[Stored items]
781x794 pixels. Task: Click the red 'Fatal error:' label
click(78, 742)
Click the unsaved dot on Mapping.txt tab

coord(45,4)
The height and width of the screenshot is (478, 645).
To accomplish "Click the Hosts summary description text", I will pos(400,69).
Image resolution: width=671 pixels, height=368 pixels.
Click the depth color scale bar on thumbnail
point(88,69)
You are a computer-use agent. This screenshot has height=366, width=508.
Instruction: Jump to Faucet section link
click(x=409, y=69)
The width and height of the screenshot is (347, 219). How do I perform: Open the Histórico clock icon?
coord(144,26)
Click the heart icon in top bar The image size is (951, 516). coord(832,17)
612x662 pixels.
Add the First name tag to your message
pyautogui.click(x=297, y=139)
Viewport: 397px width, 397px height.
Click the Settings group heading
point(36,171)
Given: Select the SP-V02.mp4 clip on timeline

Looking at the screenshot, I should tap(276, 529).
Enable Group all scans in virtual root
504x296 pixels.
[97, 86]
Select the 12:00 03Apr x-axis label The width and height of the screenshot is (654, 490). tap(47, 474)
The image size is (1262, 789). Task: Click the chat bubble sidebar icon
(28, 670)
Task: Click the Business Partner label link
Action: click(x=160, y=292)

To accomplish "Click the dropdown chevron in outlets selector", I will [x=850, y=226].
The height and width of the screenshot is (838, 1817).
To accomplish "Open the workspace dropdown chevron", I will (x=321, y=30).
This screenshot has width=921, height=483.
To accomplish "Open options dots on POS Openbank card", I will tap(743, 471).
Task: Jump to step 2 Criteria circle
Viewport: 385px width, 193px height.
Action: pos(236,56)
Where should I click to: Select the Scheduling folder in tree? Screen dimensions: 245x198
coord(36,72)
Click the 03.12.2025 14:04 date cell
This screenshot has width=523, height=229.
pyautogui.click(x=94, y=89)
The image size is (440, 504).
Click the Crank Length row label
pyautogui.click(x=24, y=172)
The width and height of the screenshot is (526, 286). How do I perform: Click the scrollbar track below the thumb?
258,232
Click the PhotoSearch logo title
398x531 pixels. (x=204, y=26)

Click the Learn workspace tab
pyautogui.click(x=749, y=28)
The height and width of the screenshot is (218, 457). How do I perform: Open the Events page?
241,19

## [WHAT YOU ARE ASKED TO DO]
Look above for the line that contains "Given: Select the SP-V02.mp4 clip on timeline". That line and every line after it through the end of the data must be written out exactly, with nothing else.

## [TASK SOLUTION]
Given: Select the SP-V02.mp4 clip on timeline

Looking at the screenshot, I should tap(276, 529).
Enable Group all scans in virtual root
504x296 pixels.
[97, 86]
Select the 12:00 03Apr x-axis label The width and height of the screenshot is (654, 490). tap(47, 474)
The image size is (1262, 789). Task: Click the chat bubble sidebar icon
(28, 670)
Task: Click the Business Partner label link
Action: click(x=160, y=292)

To accomplish "Click the dropdown chevron in outlets selector", I will [x=850, y=226].
The height and width of the screenshot is (838, 1817).
To accomplish "Open the workspace dropdown chevron", I will (x=321, y=30).
This screenshot has width=921, height=483.
To accomplish "Open options dots on POS Openbank card", I will tap(743, 471).
Task: Jump to step 2 Criteria circle
Viewport: 385px width, 193px height.
Action: pos(236,56)
Where should I click to: Select the Scheduling folder in tree? Screen dimensions: 245x198
coord(36,72)
Click the 03.12.2025 14:04 date cell
This screenshot has width=523, height=229.
pyautogui.click(x=94, y=89)
The image size is (440, 504).
Click the Crank Length row label
pyautogui.click(x=24, y=172)
The width and height of the screenshot is (526, 286). How do I perform: Click the scrollbar track below the thumb?
258,232
Click the PhotoSearch logo title
398x531 pixels. (x=204, y=26)

Click the Learn workspace tab
pyautogui.click(x=749, y=28)
The height and width of the screenshot is (218, 457). How do I perform: Open the Events page?
241,19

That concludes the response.